The Optimus demo shows the robot picking up objects and carrying out tasks such as watering plants. In the demo, the object detection and image segmentation seem to be working flawlessly. But detecting objects in an environment is just a small part of the challenge of robotics. The robot must also be able to map its environment, plan its route, prioritize its objectives, deal with sudden obstacles and interruptions, and perform a lot of more challenging tasks to be perfectly autonomous. These are areas that still don’t have perfect solutions.
Tesla has managed to make impressive advances in some of these areas in its self-driving technology, which can be very helpful in the development of Optimus. However, the environments of humanoid robots are much more unpredictable and difficult to master. Unlike self-driving cars, which are trained on avoiding collisions with humans, humanoid robots are expected to work with humans, which will require much higher accuracy and safety standards. And their environments are much more diverse and unpredictable.
Personally, I’m a fan of Spot’s semi-automated model, where a human operator specifies a trajectory or waypoint or series of tasks, and the robot navigates the path while detecting and avoiding obstacles. It provides the best combination of advances in AI/robotics and human intelligence. It will be interesting to see what kind of labor distribution Tesla plans with its robots.

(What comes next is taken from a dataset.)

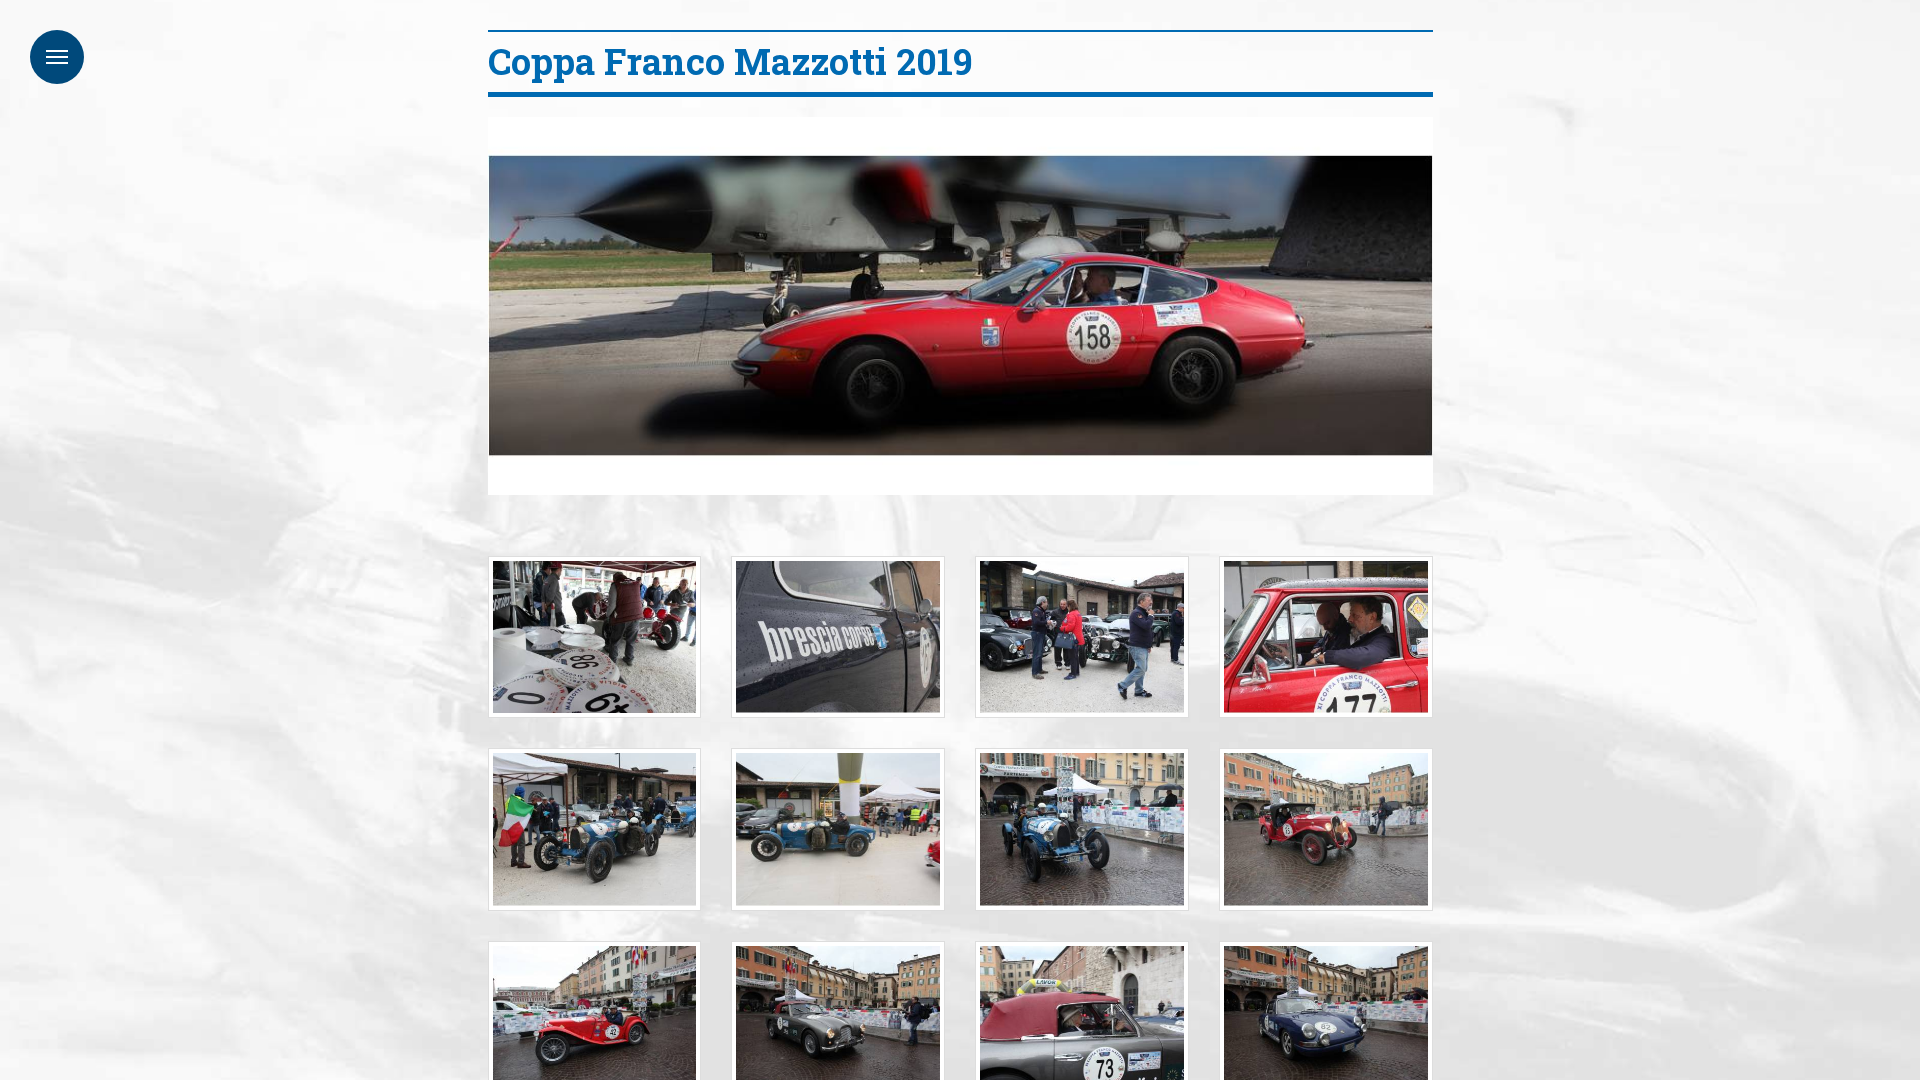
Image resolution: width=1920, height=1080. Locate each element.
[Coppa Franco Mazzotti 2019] (595, 637)
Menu (57, 57)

Why would you need a humanoid robot?
In his presentation, Musk suggested that millions of Optimus robots will eventually be produced. Given Tesla’s experience in sophisticated manufacturing and production lines, I wouldn’t be surprised if the company manages to reach such output levels and reduce the costs of producing humanoid robots through economies of scale.

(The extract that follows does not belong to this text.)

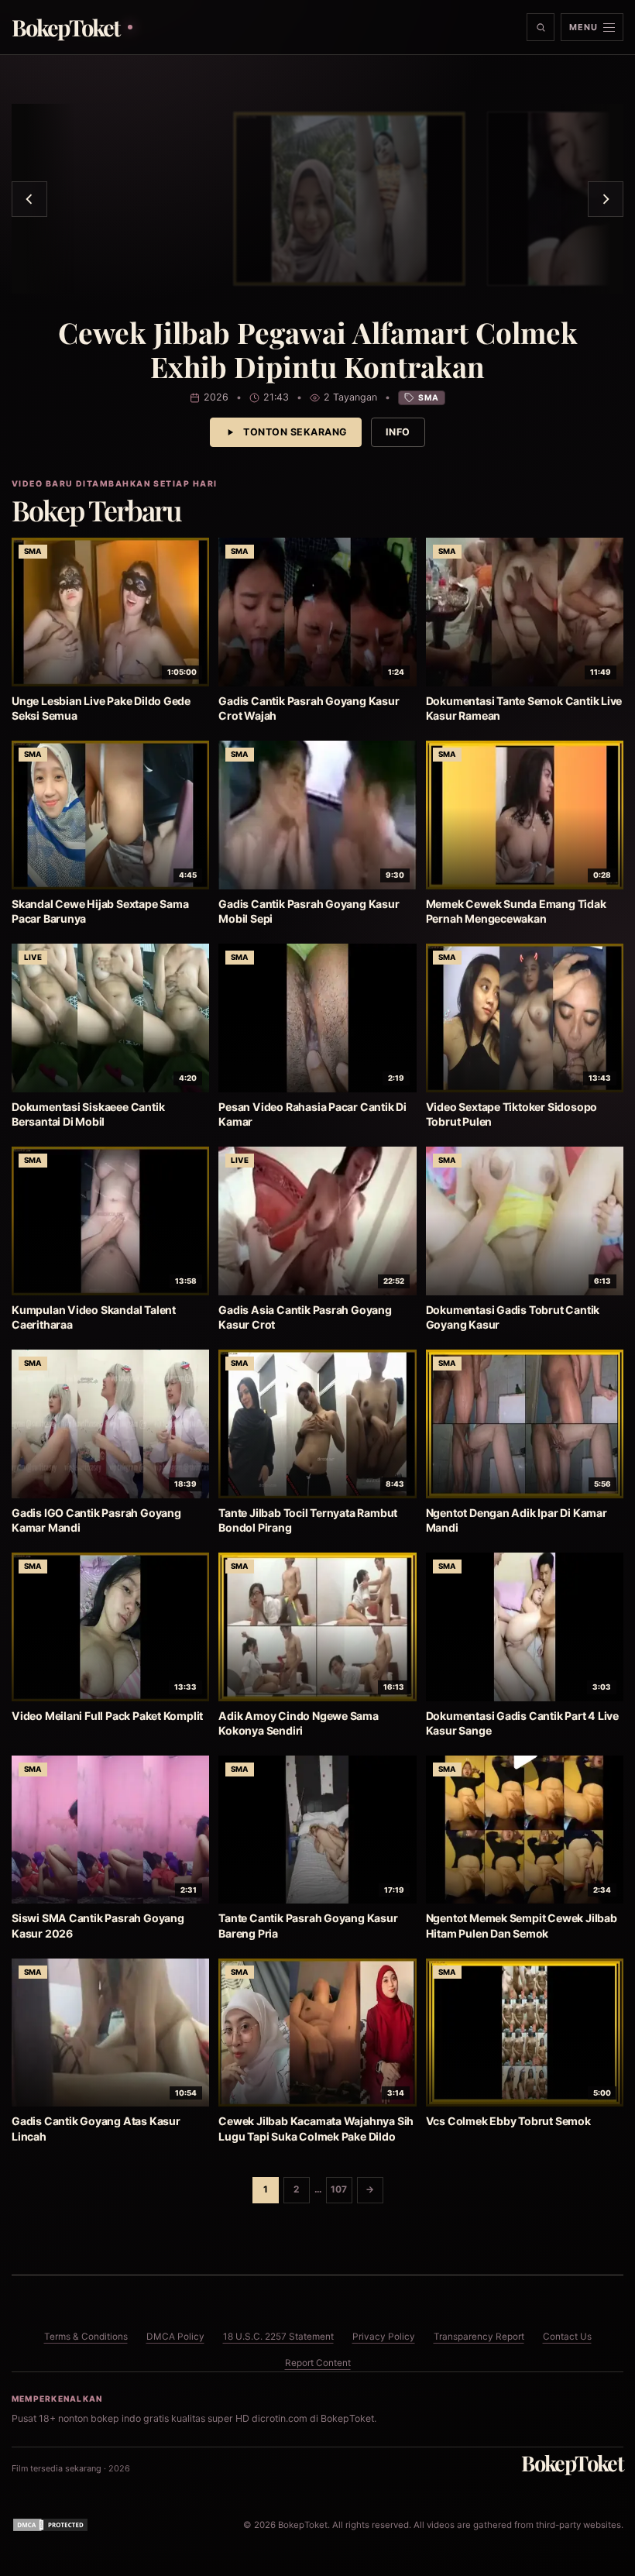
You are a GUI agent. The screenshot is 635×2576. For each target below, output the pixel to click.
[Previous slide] (29, 199)
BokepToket (572, 2463)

But I’m still puzzled at what will the use cases of humanoid robots will be. Musk was not very specific on the uses of Optimus aside from its potential to automate manual labor.
Musk is not new to robotics. Tesla uses robots to automate the manufacturing of its cars, and it is doing it very efficiently. And in manufacturing, warehousing, construction, and areas where physical labor is required, the better solution is to create robots for the specific tasks and to shape the environment to put the robot to better use.
That said, mobile robots have grown more capable in recent years, opening the way for more dynamic applications and use cases. For example, Boston Dynamics Stretch is suitable for deployment in flat-floored warehouses where the arrangement of objects constantly changes. Spot, on the other hand, is a four-legged robot that can navigate rough terrain and work in environments that are dangerous for humans, such as mines and industrial complexes.
Therefore, I don’t foresee the future as a bunch of humanoid robots replacing humans in a lot of tasks. Instead, I expect robots to appear in various forms (on wheels, legs, drones, etc.) taking on specific tasks, cooperating with humans, and gradually becoming capable enough to do most of the work.
However, history has shown that we often fail to predict the future use of new technologies. Just look at the history of tech luminaries underestimating the internet, mobile computing, smartphones, social media, and other technologies that have become inextricable parts of our lives. Who knows what humanoid robots are destined to accomplish?